As for the countries that have already launched the vaccination, Dr Chakib explains that they have decided to introduce the vaccine before the final results of the phase 3 tests are available. “Our legislation does not allow us to do the same. The technical vaccination committee, which has existed since the 1960s, or the one created by the ministry as part of the fight against COVID-19, must comply with clear texts: no authorisation without having the final results of phase 3 and official documentation on the vaccine,” insists the expert.

But faced with an emergency situation and the concerns of citizens, wouldn’t it be wise to speed up the process?

No, answers the guest of L’Info en Face. “I remind you that China has just granted authorisation for the vaccine produced by Sinopharm. It is very important to comply with the regulations in force and to study as many results as possible, which represent a larger, and therefore more reassuring, sample,” says Prof. Chakib, who adds that this delay makes it possible to further verify the vaccine’s efficacy.
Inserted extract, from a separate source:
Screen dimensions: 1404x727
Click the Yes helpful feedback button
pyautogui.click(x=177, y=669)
“Thanks to this delay, we also know better the level of immediate and more frequent side effects, those in the medium term and rare effects. The rarer ones require even more time and an even wider range of people to be vaccinated,” explains the specialist in infectious and tropical diseases. This rigour, notes the expert, is applied by the Kingdom for other drugs, including bio-similars that have been authorised for use in other countries, but whose marketing is still refused in Morocco for lack of data or studies concerning them.
Furthermore, Prof. Chakib questions Morocco’s dependence on foreign countries for the production of vaccines. “If we manufactured the vaccines at home, we wouldn’t have this problem! So it’s time to learn the lessons from this epidemic and to react in relation to the whole Moroccan health system. It’s time, and those in charge are indeed in the process of doing so, to think about becoming self-sufficient in vaccine production. We have the necessary human skills, but we need technology transfer to get started,” explains Rachid Hallaouy’s guest.
This transfer of technology has moreover been approved as part of the agreement concluded by Morocco and the Sinopharm laboratory.
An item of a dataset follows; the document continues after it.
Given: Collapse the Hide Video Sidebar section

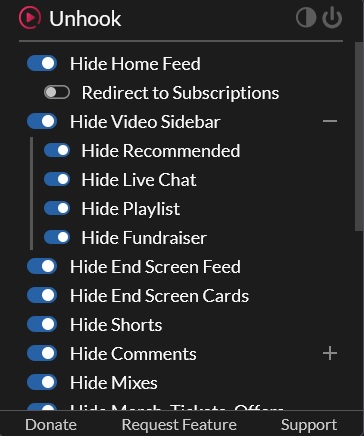Looking at the screenshot, I should pos(330,121).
So when will the vaccination campaign start?

While saying that he cannot say exactly when vaccination will start in Morocco, the guest of L’Info en Face says that it should not be long. “I think we will start from 10 January,” he says. Will this mean that we will have received all the doses requested, i.e. the 65 million doses of vaccine announced by the Health Minister? Not necessarily,” replies the guest. “Experience has shown that it is not necessary, nor useful, to have millions of doses to start vaccination. The essential thing is to start, to be regular and to widen the range little by little to better control the campaign. This will also allow us to test the system we have put in place and adjust it if necessary. For the symbolic, Pr Chakib believes that to make the launch of the vaccination campaign coincide with January 11th would mean that we will start the independence of this virus!

Maintaining restaurant closures, a scientific answer

Asked about the decision to close restaurants on New Year’s Eve, which has impacted many restaurateurs and caused many jobs to be suspended, the expert said that it has been scientifically proven that the areas with the highest risk of spreading the virus are restaurants, gyms and cafés. In other words, all places where there are population groups, which will certainly remove their masks in a closed space. “The decision to close the restaurants is linked to two important points: not to repeat the nightmare we experienced during Eid Al Adha and the authorities’ desire to control the movement of populations and therefore the effects that may follow,” explains the professor. And he adds that there is also the appearance of the new strain of COVID-19, “all these elements have prompted the Scientific Committee, to warn of the scientifically proven risks to the population. In addition to this scientific opinion, the officials will consult other parties concerned to take this or that decision,” he says.